Cross-Talk Between Angiotensin II Receptor Types 1 and 2
Potential Role in Vascular Remodeling in Humans
Angiotensin (Ang) II exerts its important physiological functions through 2 distinct receptor subtypes, the type 1 (AT1) and type 2 (AT2) receptors.1 The AT1 receptor is expressed in diverse adult tissues, and its distribution is indicative of the fundamental role of Ang II on the regulation of cardiovascular and renal homeostasis. The predominant actions of Ang II, such as vasoconstriction, cellular proliferation and growth, renal sodium retention, and release of aldosterone, are linked to the activation of various signal-transduction pathways modulated by the AT1 receptor. Although the AT2 receptor is highly expressed in the fetus, its expression in adult tissues is low but increases in response to injury.2–5
It has been demonstrated that AT1 and AT2 receptors have counterregulatory interactions in the cardiovascular system.2 The AT2 receptor has been shown to exert an inhibitory effect on the growth-promoting action of the AT1 receptor.6 The cross-talk between AT1 and AT2 receptors has also been suggested to participate in the regulation of blood pressure.
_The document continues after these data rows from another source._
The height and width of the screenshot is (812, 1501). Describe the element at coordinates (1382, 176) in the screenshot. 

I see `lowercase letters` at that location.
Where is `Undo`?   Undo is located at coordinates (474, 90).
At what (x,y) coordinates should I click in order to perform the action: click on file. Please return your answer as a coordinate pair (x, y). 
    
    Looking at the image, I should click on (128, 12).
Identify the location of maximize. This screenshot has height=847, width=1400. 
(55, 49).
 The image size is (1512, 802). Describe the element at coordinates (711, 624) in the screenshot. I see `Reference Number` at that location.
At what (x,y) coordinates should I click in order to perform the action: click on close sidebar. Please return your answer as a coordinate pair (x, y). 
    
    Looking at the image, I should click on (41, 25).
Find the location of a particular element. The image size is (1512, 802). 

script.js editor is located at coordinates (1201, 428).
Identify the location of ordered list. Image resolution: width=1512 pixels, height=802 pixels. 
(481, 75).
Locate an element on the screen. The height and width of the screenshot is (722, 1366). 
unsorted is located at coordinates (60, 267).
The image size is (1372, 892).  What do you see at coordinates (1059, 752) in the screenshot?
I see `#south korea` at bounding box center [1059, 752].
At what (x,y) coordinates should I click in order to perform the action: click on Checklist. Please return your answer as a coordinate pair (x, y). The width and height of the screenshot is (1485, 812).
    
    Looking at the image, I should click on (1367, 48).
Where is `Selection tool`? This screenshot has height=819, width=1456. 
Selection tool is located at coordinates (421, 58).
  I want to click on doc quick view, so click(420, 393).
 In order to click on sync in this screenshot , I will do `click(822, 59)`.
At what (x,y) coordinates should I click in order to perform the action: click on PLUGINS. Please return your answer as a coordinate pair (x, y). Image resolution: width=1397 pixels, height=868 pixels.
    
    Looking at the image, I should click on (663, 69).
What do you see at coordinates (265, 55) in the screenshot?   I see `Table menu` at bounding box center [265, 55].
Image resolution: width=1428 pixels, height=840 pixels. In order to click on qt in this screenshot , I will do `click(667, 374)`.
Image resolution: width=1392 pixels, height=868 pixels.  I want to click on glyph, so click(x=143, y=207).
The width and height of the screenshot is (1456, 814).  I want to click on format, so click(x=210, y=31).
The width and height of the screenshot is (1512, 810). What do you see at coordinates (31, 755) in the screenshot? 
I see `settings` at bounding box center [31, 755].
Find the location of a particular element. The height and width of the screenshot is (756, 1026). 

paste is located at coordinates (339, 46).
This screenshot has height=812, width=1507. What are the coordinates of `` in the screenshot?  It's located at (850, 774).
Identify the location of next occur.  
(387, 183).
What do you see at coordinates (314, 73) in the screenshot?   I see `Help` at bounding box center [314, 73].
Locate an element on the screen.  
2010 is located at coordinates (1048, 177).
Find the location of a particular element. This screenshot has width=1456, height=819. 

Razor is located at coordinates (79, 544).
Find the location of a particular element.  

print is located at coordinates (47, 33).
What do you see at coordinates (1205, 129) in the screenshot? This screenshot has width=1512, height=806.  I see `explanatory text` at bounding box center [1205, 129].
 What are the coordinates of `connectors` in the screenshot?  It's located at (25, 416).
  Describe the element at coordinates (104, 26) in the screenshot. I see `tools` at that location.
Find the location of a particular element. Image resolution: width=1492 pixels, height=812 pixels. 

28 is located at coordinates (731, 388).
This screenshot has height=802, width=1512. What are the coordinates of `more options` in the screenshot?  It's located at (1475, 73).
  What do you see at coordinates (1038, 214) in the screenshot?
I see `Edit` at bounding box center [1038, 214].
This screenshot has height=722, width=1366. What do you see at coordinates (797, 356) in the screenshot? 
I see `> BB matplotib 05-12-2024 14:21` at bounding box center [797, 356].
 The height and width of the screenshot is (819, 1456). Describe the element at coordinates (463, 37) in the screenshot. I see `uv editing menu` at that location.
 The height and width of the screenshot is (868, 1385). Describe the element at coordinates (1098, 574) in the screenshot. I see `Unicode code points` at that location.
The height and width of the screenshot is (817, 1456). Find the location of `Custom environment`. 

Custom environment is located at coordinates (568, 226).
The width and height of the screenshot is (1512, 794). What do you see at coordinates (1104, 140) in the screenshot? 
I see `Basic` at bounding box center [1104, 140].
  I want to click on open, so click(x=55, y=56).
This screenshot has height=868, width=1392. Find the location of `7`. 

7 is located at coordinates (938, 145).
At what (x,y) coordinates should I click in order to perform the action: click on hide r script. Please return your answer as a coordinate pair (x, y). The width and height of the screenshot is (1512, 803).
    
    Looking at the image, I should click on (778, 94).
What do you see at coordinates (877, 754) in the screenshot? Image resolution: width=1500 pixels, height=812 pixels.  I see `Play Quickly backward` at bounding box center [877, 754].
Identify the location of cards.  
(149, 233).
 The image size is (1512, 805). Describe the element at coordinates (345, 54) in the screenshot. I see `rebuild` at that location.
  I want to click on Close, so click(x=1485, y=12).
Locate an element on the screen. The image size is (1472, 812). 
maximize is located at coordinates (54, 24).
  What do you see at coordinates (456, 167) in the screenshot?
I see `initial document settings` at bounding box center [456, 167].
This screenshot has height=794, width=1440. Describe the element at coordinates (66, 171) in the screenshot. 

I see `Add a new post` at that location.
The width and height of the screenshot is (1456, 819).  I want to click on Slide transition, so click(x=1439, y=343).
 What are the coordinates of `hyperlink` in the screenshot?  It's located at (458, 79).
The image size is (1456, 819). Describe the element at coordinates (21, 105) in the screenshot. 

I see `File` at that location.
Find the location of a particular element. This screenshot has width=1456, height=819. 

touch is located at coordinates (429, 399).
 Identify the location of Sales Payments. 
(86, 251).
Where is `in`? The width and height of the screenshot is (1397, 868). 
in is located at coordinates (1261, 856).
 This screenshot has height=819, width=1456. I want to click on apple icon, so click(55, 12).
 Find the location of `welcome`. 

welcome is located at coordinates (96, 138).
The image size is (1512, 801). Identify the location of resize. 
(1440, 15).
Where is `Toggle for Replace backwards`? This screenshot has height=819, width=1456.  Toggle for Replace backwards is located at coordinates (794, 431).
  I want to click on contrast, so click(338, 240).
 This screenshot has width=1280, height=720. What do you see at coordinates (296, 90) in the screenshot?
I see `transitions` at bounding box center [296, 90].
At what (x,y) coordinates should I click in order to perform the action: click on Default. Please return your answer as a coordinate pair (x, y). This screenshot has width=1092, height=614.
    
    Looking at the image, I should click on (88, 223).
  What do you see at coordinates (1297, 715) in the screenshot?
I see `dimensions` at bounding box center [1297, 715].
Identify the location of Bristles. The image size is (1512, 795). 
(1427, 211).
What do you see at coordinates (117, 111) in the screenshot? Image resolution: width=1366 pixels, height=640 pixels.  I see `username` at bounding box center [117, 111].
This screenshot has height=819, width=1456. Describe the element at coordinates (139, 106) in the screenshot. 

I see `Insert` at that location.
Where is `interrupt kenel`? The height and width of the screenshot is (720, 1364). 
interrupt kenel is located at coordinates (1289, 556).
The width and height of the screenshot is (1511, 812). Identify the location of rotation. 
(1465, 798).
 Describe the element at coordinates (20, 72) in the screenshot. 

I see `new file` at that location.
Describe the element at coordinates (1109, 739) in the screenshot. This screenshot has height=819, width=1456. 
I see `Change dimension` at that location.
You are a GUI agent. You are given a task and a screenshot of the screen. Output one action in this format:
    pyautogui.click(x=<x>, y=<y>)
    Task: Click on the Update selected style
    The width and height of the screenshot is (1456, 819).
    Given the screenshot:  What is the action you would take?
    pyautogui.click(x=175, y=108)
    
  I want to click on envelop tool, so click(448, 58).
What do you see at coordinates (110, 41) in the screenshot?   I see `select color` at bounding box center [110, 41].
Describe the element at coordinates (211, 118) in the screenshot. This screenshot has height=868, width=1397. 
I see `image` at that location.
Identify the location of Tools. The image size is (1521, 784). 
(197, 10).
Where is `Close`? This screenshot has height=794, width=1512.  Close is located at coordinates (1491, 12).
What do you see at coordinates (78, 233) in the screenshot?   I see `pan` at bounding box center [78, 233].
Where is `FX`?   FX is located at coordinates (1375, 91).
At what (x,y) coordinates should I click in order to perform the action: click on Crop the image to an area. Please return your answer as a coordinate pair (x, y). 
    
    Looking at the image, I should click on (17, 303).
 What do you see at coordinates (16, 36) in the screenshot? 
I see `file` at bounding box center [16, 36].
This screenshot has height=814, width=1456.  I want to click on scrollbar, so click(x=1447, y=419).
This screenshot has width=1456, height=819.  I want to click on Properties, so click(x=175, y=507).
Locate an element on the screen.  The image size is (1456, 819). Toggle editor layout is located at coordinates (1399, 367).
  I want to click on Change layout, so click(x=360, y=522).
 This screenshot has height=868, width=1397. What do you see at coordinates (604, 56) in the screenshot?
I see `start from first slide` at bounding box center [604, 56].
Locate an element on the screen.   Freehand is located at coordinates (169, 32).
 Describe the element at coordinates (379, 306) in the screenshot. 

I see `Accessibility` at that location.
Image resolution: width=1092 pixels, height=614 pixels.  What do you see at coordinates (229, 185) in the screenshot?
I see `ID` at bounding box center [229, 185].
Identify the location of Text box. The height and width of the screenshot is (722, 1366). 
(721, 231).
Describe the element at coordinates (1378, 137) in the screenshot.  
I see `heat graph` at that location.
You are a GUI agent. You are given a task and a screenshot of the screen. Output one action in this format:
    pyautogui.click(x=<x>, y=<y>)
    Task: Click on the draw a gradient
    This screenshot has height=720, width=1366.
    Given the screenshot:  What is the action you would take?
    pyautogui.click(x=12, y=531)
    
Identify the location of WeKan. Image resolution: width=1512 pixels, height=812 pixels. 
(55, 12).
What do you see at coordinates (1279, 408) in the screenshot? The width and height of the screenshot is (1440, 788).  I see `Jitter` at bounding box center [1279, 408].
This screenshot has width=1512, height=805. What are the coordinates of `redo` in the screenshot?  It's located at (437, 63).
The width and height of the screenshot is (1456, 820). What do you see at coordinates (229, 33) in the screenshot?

Ang II binding to the AT1 receptor activates G protein-coupled phospholipase C and inositol-1,4,5-triphosphate, which increases intracellular Ca2+ levels resulting in vasoconstriction. On the other hand, Ang II binding to the AT2 receptor activates a counterregulatory pathway to induce vasorelaxation via activation of the kinin/NO/cGMP system.4,5 Indeed, it has been demonstrated that stimulation of the AT2 receptor induces vasorelaxation in mesenteric, uterine, renal, coronary, and cerebral resistance vessels, as well as in large conduit vessels.3–5 AT2 receptor null mice manifest slightly higher blood pressures at baseline than wild-type mice and enhanced acute blood pressure responses to low-dose Ang II infusion.7 In mice overexpressing AT2 receptors, the pressor response to Ang II infusion is significantly attenuated but is restored after blockade of AT2 receptors and/or blockade of NO synthase.8 Based on these studies, it has been proposed that AT2 receptor-mediated vasorelaxation may partly counteract AT1 receptor-mediated vasoconstriction and thereby contribute to the antihypertensive and/or vasoprotective effects of AT1 receptor blockers.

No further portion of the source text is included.